*Required work*. Exactly reproduce the lines from the one containing "Image resolution: width=1080" through the last line of the data, both ends included, leaving out pictures.

(Collected data)
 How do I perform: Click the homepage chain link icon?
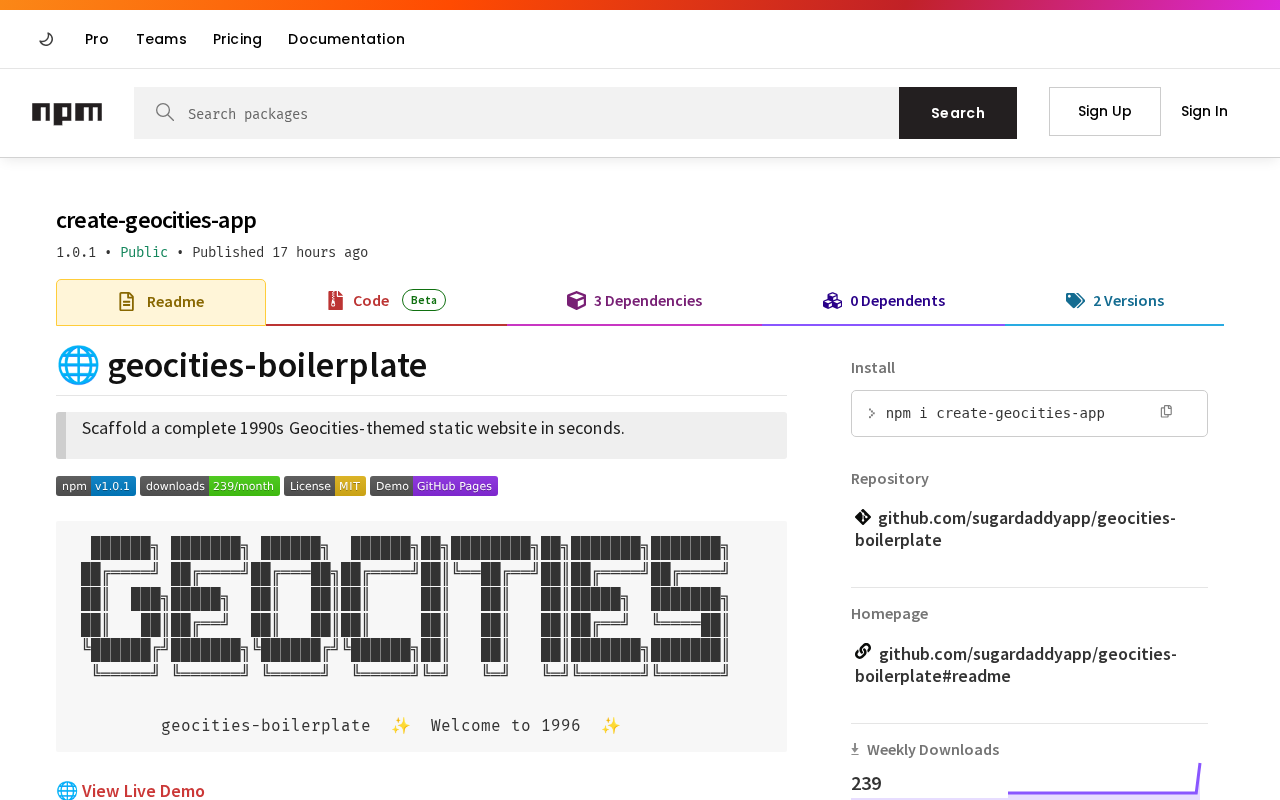click(863, 651)
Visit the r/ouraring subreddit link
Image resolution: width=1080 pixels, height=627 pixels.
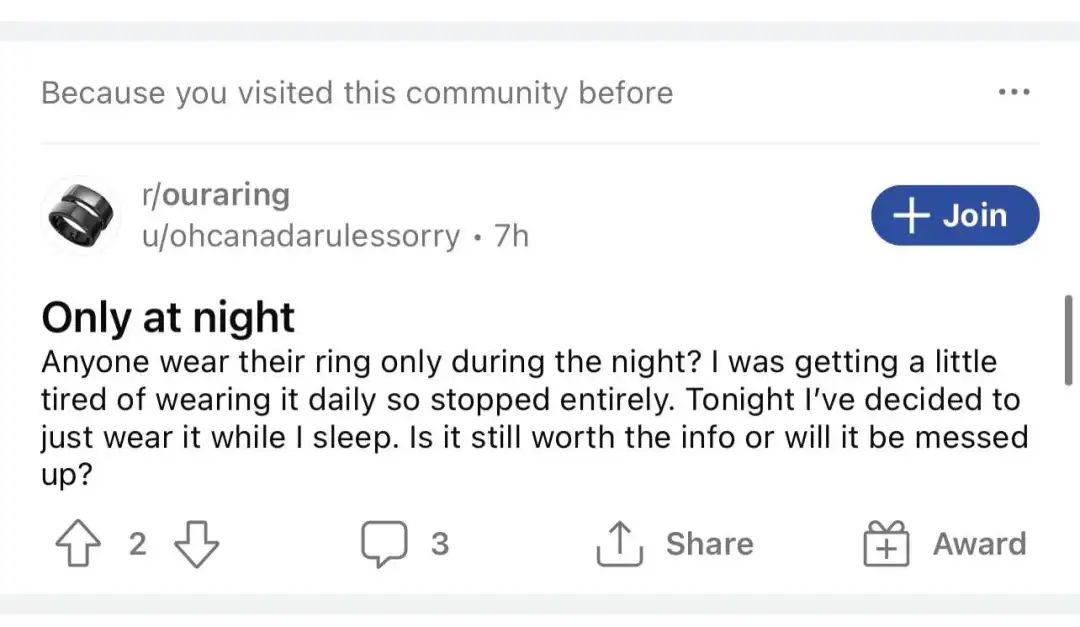pyautogui.click(x=216, y=194)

*Reply to the task*.
Image resolution: width=1080 pixels, height=627 pixels.
pyautogui.click(x=216, y=194)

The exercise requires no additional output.